> _Data extract_

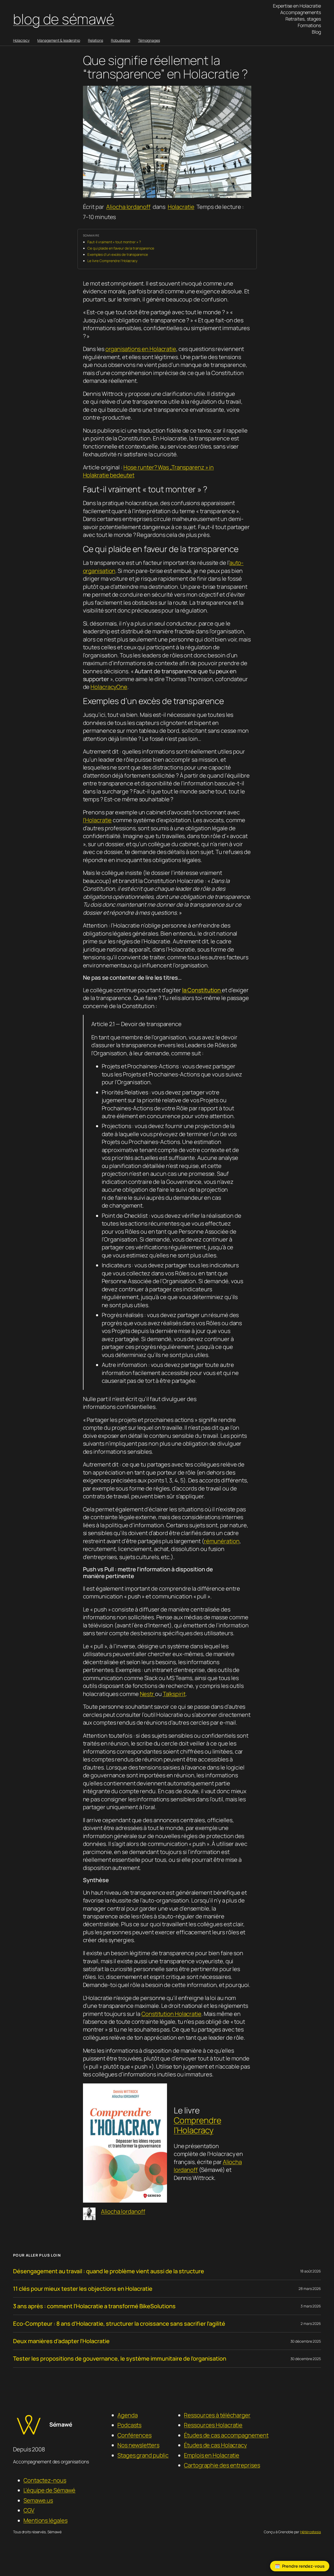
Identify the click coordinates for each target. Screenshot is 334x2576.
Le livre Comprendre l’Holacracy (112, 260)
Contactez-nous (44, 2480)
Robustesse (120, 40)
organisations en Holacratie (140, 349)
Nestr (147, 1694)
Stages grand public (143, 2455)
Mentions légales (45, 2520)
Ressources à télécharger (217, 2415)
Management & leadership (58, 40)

--

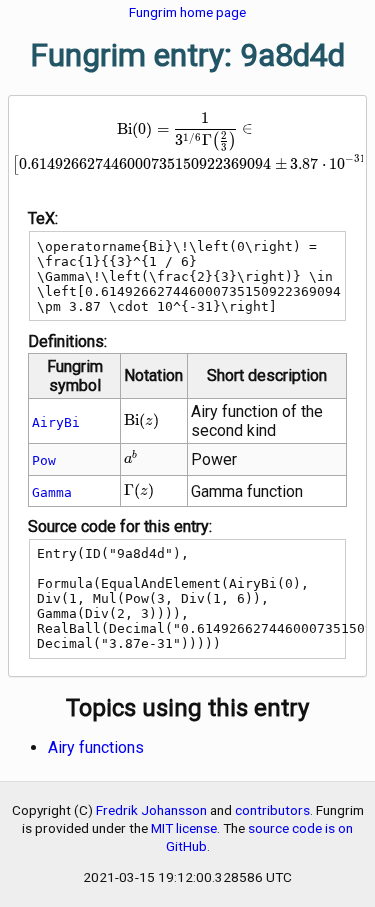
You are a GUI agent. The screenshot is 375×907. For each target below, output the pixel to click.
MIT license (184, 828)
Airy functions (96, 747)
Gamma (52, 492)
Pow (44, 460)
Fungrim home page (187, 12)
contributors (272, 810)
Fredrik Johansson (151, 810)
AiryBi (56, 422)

> _What the exercise asks_
Given the records above, reproduce precisely and only the lines between the line holding "Stages grand public (143, 2455)" and the line holding "Management & leadership (58, 40)", inclusive.

> _Completed exercise_
Stages grand public (143, 2455)
Mentions légales (45, 2520)
Ressources à télécharger (217, 2415)
Management & leadership (58, 40)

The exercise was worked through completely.